The International Rivers Project adds that the project would be “forcibly resettling 2,600 people and affecting thousands more.” Writer and activist Mike Anane has uncovered that the people in the nearby Battor area were among the 80,000 relocated when Akosombo was built. Most still lack their own electricity and many were never compensated for the loss of their land.

Mr Baah-Wiredu says the Akosombo experience would not be repeated at Bui. He said the Akosombo Dam construction 40 years ago did not envisage a city being created around the project in thirty years time. This, he said, reduced the quality of the resettlement package offered to the displaced people at the time.

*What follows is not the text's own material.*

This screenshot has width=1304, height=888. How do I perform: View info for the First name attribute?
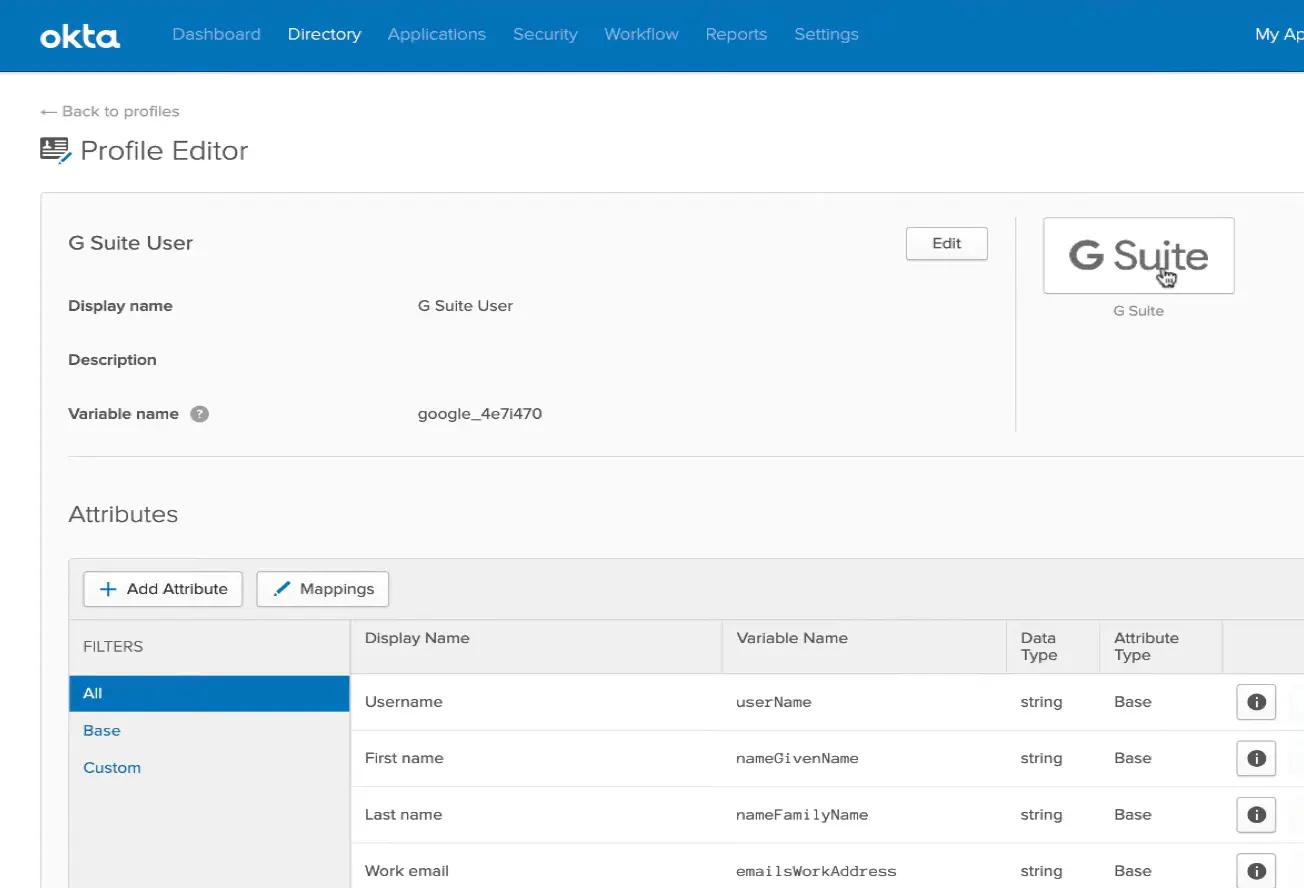coord(1256,758)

Bui would be different and would, instead, serve as part of Government’s programme to spread development beyond the traditional cities of the colonial period.

In response to economic and environmental pressures the Bui project was shelved in late 2001. At the time, Government announced that the project was not the best way to meet immediate energy needs, and that lower cost options were available.

Indeed, private sector operators from South Africa and Europe were invited to the site, who could only conclude that the project was far from being bankable, requiring an updated and comprehensive feasibility study before the proposed build-operate-and-transfer option could even be considered.

“One can no longer assume that hydropower generation is cheaper,” said Charles Wereko-Brobby, Chief Executive of the Volta River Authority at that time. He asserted that thermal and gas sources of power were half the price of the Bui.

Findings that Bui hippos can be moved to Wichau sanctuary are also hotly debated and have been called misleading to the public.

On the other side of the environmental debate, some wildlife experts have claimed that hippos could thrive in the Bui reservoir if its size were kept relatively small. However, relocating these dangerous three-tonne beasts would be difficult and costly.